The Most Expensive Slice Of Royal Wedding Cake Auctioned Off

As Los Angeles Times reported, a slice of cake from Edward VIII and Wallis Simpson’s wedding sold for $29,900 in 1998. The price came as a surprise since the cake was initially valued between $500 and $1000. The buyer, entrepreneur Benjamin Yim, explained that he bought the cake for sentimental reasons. “It represents the epitome of a great romance — truly romantic and elegant,” he said. “We intend to keep it. We’re sure not going to eat it.”

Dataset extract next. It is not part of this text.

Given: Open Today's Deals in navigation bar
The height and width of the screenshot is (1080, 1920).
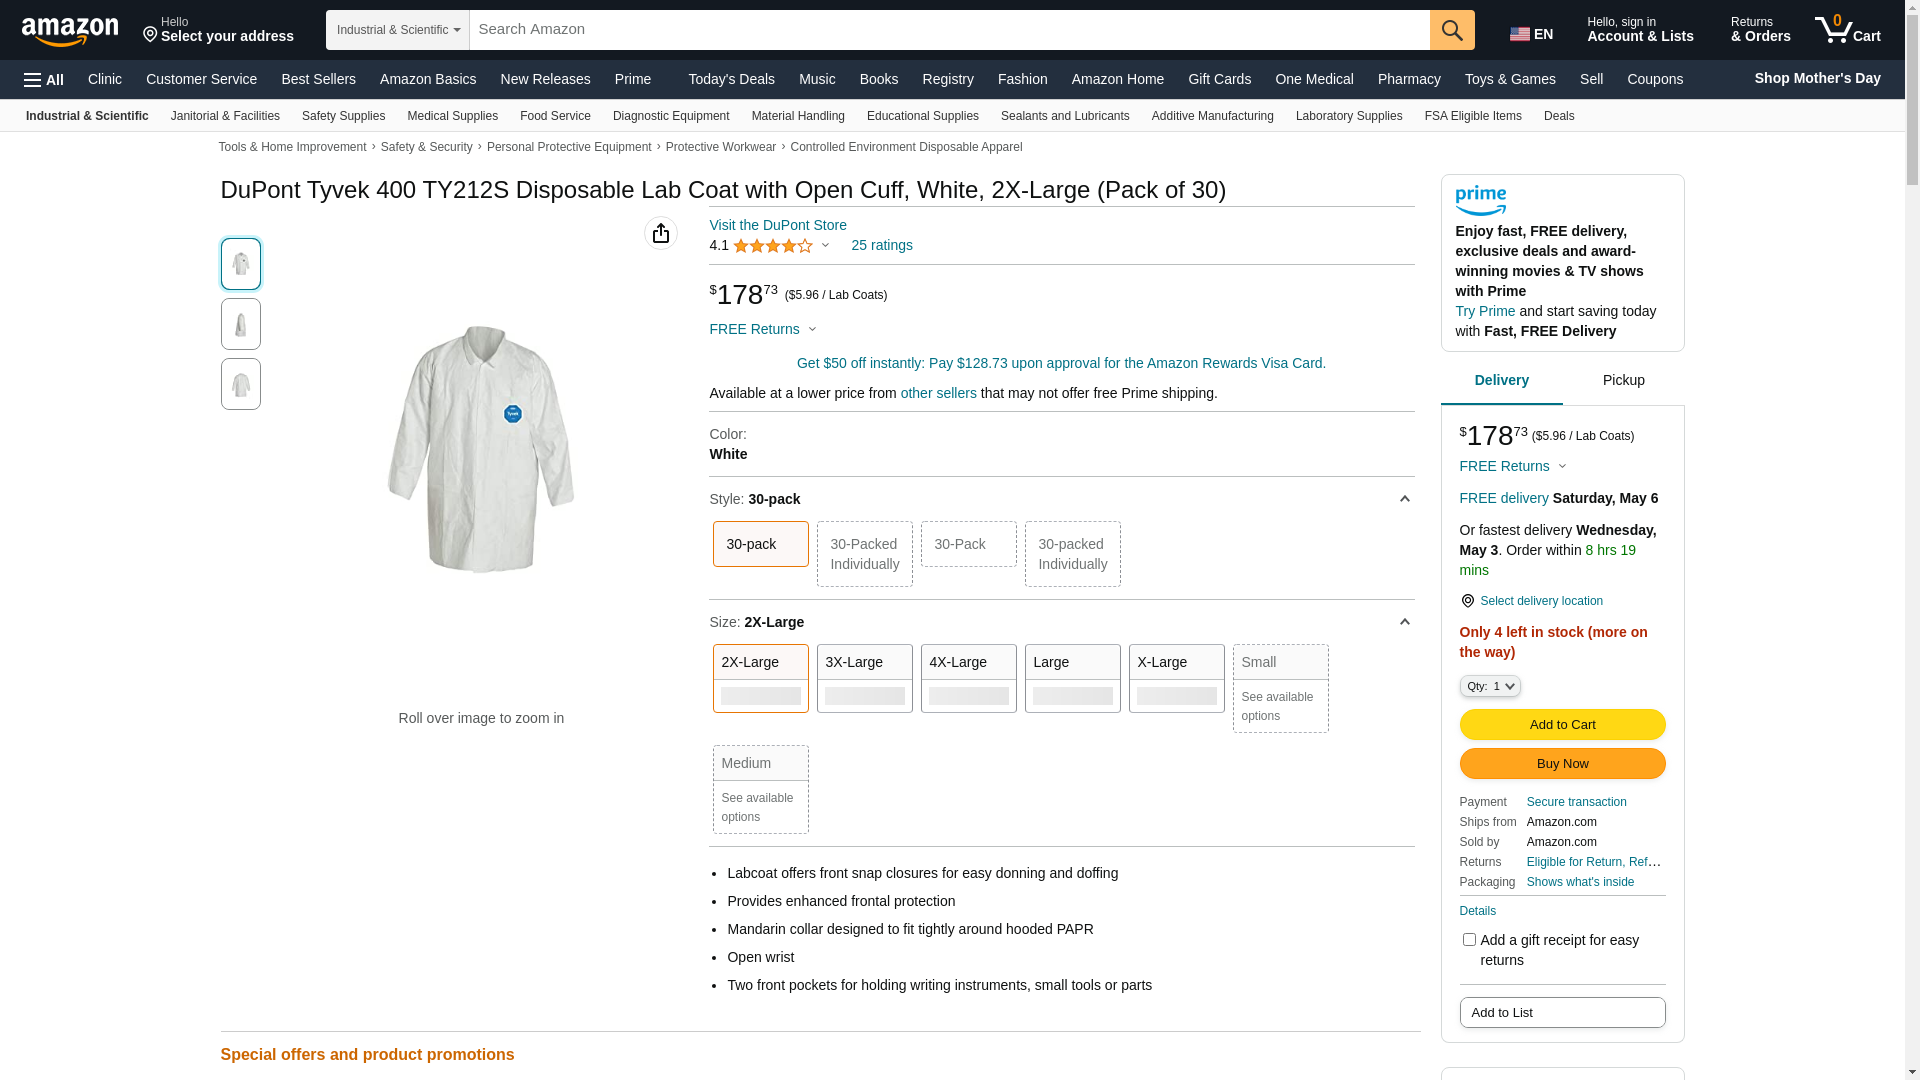Looking at the screenshot, I should (x=731, y=79).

However, not all collectors share Yim’s aversion to eating decades-old cake. Royal Central reports that, in 2021, Gerry Layton dropped £2,170 ($2,511) on a slice of Charles and Diana’s wedding cake. After donating his piece to a charity auction, Layton spontaneously repurchased it — this time for £2,100 ($2,430). His reasoning? He hadn’t found the courage to taste it and wanted to try it. While Layton’s desire to taste the cake may be ill-advised, it might not do him much harm. According to Reader’s Digest, royal wedding cakes have traditionally been made of fruitcake, which is extremely shelf stable.

As food safety researcher Ben Chapman told NC State, fruitcakes are resistant to bacteria because they’re generally comprised of dried fruit and nuts. While the USDA advises against eating fruitcake that has lived more than a few months in the fridge, Chapman explains that it could potentially last much longer.